После еды выпивают ещё, и Наташка, наконец, начинает рассказывать.
Жить с водителем автобуса оказалось не очень-то. Сразу после похорон и оказалось. Когда съели всё то, что осталось от поминок – поминки-то, к слову, организовала та самая «проститутка», – папенька захотел жрать. Пришёл с работы домой, кинул какие-то деньги Наташке и сказал, чтобы завтра что-то купила-сварила. Наташка и купила. Тортов, конфет и мороженого. И больше у неё ни на что денег не осталось, хотя она честно хотела купить ещё и докторской колбасы, потому что сама её очень любила. Но бабушка всегда готовила отварную телятину. Наташка тогда, сразу после похорон бабушки и мамы, слабо представляла себе, что такое «телятина». Просто знала, что «отварная телятина» – это очень вкусно и её готовит бабушка. Но иногда хочется и докторской колбасы. Но бабушка и мама говорили, что туда добавляют туалетную бумагу. Но денег всё равно не осталось после тортов, конфет и мороженого. Торт она съела сама, мороженое растаяло, потому что Наташка не знала, что его надо ставить в холодильник. При бабушке и маме она думала, что мороженое всегда такое и вообще в таком вот виде и существует, пока его не съедят из стаканчика или, там, из хрустальной мороженицы.
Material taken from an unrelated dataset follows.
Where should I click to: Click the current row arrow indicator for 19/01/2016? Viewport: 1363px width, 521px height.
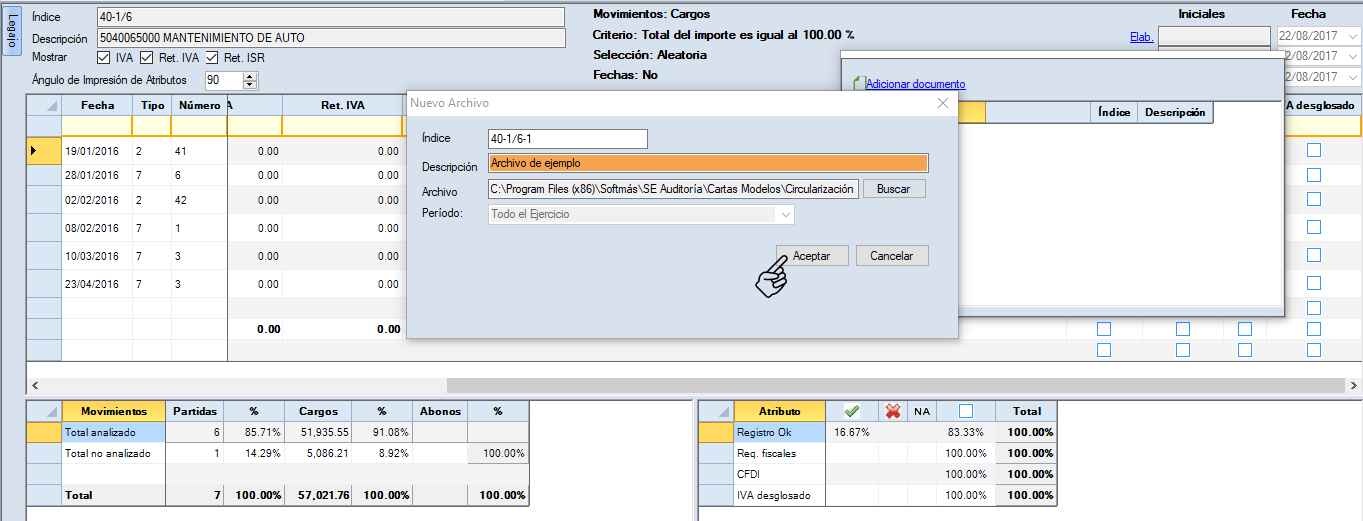pos(34,151)
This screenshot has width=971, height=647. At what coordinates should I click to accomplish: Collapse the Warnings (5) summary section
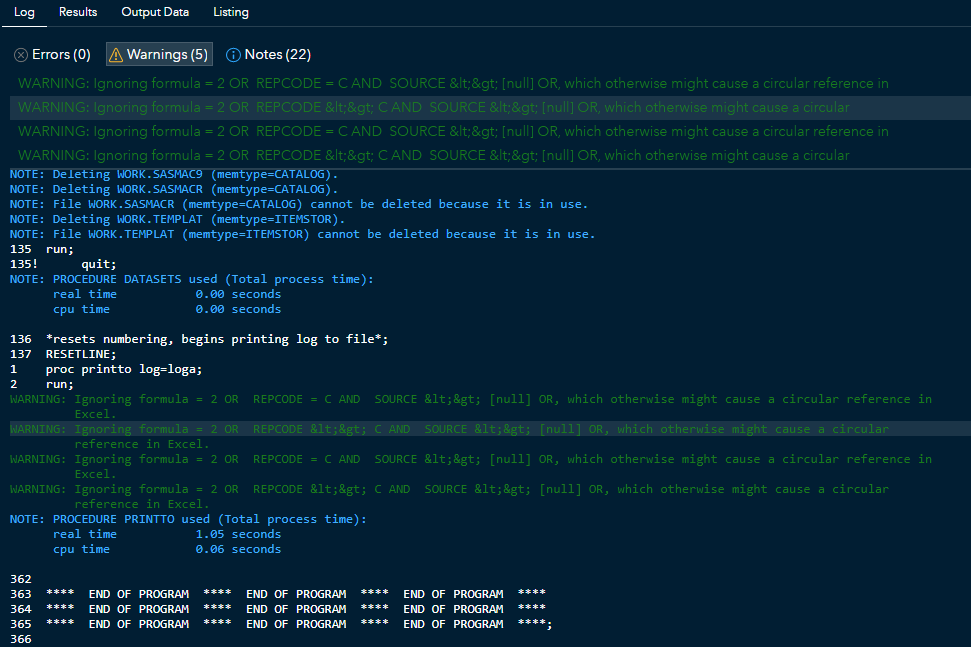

– Ты же знаешь, они никогда не разрешали мне есть мороженое на улице или на пляже, потому что обязательно заболит горло, – Наташка горько усмехнулась. Хотя тональность её рассказа была скорее ироничная. – Ну да, понимаю, что ты сейчас думаешь, – сказала Наташка подружке. – Но не рассказывать же обо всём этом со слезами на глазах. Тем более что все бытовые неурядицы и шланги – ничто по сравнению с тем, что произошло позже.
Наташка разрывалась между попытками наладить быт, своим ПТУ, где, оказывается, те же уроки, что и в школе, а не только ремесло. Придираются, правда, куда меньше. Посещаешь занятия? Вот и молодец. Уже отличник. А потом ещё папеньке и квартиру дали. Наташка очень обрадовалась. Еле пережила переезд, потому что складывать вещи оказалось вовсе не так легко. Вот бабушка и мама – те всё умели. А потом водитель автобуса – он же на работе. И когда Наташка ошиблась, рассчитываясь с грузчиками, он так отходил её шлангом, что она неделю лежала в постели. Она же о деньгах тогда имела очень смутные представления.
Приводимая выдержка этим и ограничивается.